È pericoloso perché basta pochissimo per sbagliare quando molto si basa sulle atmosfere: i rischi della produzione sono sempre dietro l’angolo, ma quello vale indipendentemente dal genere. Io continuo a lavorare nei video musicali, come ad esempio il prossimo di Fedez e Mika, Beautiful Disaster, e negli spot pubblicitari televisivi perché mi permettono di sperimentare: qui si deve investire in poco tempo su dei risultati dal forte impatto visivo. Questo mi dà la possibilità di non implodere nella mia visione e avere un confronto costante con l’esterno, di osservare i nuovi talenti e seguirne la tendenza. Il dover dialogare anche con la post produzione di una pubblicità, di un video o di un film (ad esempio abbiamo appena finito di occuparci del prossimo film di Natale di De Laurentiis Natale con il boss), obbliga me e i miei ragazzi al confronto con sguardi diversi dal proprio.
Lo chiamavano Jeeg Robot, presentato all’ultima edizione della Festa di Roma, sembra dimostrare come il cinema di genere italiano stia guadagnando in spazio e qualità.
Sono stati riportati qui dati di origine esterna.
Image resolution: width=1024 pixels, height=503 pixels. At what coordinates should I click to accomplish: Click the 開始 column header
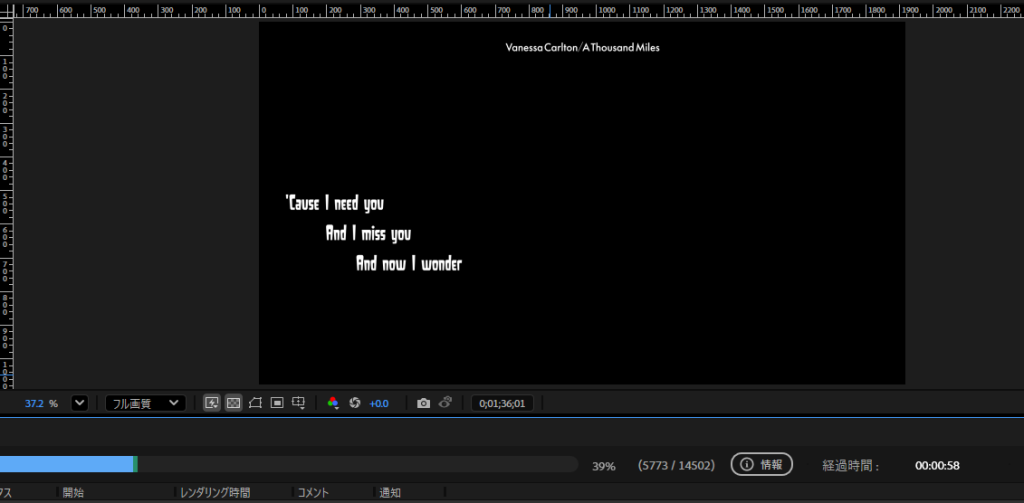(73, 492)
Qual è la tua opinione?
Si tratta di un’evoluzione naturale. I giovani autori vengono e ti propongono cose di questo genere. Sono cresciuti tutti tra gli anni Ottanta e Novanta, quindi i loro progetti nascono sotto l’influenza di queste spinte culturali. Le nuove piattaforme digitali, inoltre, aiutano i film di genere rendendoli accessibili al pubblico giusto. In questo modo a una diversificazione del mezzo di distribuzione risponde anche quella del prodotto che deve essere offerto. E in questo movimento il genere può trovare lo spazio adatto.
Ma è possibile produrre un buon fantasy europeo?
Assolutamente sì. Sul fantasy c’è la convinzione che per fare un buon film ci vogliono molti soldi. Ed è anche vero, molto però dipende con chi ti metti in competizione. Se il tuo scopo è concorrere con le majors perdi in partenza. Bisogna mettere in campo la tradizione italiana e il nostro genio artistico. Il che vuol dire ingegnarci a trovare le storie, dove è possibile coniugare la natura fantasy con un budget europeo. In Italia siamo pieni di leggende e potremmo partire proprio da queste. Ad esempio, il prossimo film che stiamo portando avanti con RAI Cinema e BLS, sarà basato sulla storia di una mummia per dar vita a un family movie. Ovviamente si dovrà fare un gran lavoro in CGI, ma troveremo un modo per farlo. C’è sempre una soluzione per tutto. È la costanza nel volerla trovare che fa la differenza.